Task set:
A: Quote the XIGNCODE3 bypass record word for word from "Bypass Record" to "process handle table.".
B: Extend the XIGNCODE3 driver bypass record, picking up right after its final sentence.

Text segment:
[Start of Attachment]
Bypass Record
Exploitation for Priv-Esc × Wellbia.com Co., Ltd. XIGNCODE3 (xhunter1.sys)
A publicly-reported instance of Exploitation for Priv-Esc bypassing Wellbia.com Co., Ltd. XIGNCODE3 (xhunter1.sys), recorded with its original source. Factual record; no assessment of any specific deployment.
Reported as
The driver's IRP_MJ_WRITE handler for command 785 calls ObOpenObjectByPointer with KernelMode access mode, bypassing access checks, and omits OBJ_KERNEL_HANDLE, placing the handle in the caller's process handle table.
Mechanism
The driver exposes a command interface via WriteFile. Command 785 takes a target PID and desired access mask from the request, looks up the process object, and calls ObOpenObjectByPointer with AccessMode=KernelMode and HandleAttributes=0. This bypasses security checks and returns a handle with the requested access (up to PROCESS_ALL_ACCESS) directly to the calling user-mode process, because OBJ_KERNEL_HANDLE is not set. The driver device is created with default ACL, allowing any process to open it without privileges.
[End of Attachment]
Recorded data:
[Start of Attachment]
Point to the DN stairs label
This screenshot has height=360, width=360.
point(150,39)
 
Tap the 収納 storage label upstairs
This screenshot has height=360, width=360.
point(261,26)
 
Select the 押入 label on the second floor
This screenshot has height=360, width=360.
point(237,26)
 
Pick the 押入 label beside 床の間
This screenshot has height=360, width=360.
[End of Attachment]
[Start of Attachment]
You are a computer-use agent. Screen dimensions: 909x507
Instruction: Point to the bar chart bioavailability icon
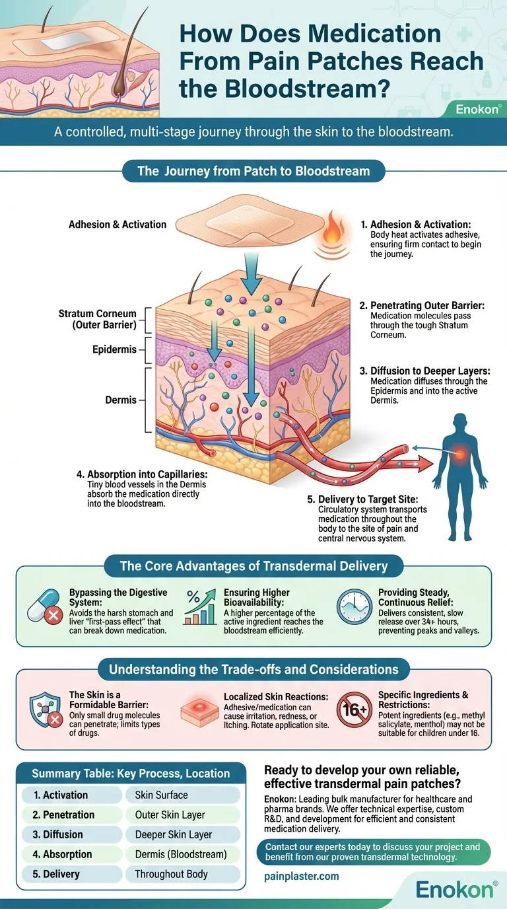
[End of Attachment]
Responses to the tasks:
A:
Bypass Record
Exploitation for Priv-Esc × Wellbia.com Co., Ltd. XIGNCODE3 (xhunter1.sys)
A publicly-reported instance of Exploitation for Priv-Esc bypassing Wellbia.com Co., Ltd. XIGNCODE3 (xhunter1.sys), recorded with its original source. Factual record; no assessment of any specific deployment.
Reported as
The driver's IRP_MJ_WRITE handler for command 785 calls ObOpenObjectByPointer with KernelMode access mode, bypassing access checks, and omits OBJ_KERNEL_HANDLE, placing the handle in the caller's process handle table.

B:
Detection & mitigation
Monitor for suspicious handle requests to lsass.exe (e.g., PROCESS_ALL_ACCESS) from non-system processes via Sysmon Event ID 10 (ProcessAccess) or Event ID 4656 (Handle to an Object). Mitigation: apply vendor patch, restrict driver device ACL to deny non-admin access, or block the vulnerable driver via WDAC or ASR rules.
This is a record of a publicly-reported event, not an assessment of any specific organization's deployment. Detection and mitigation notes are drawn from the cited source. Where the source is silent, fields are omitted.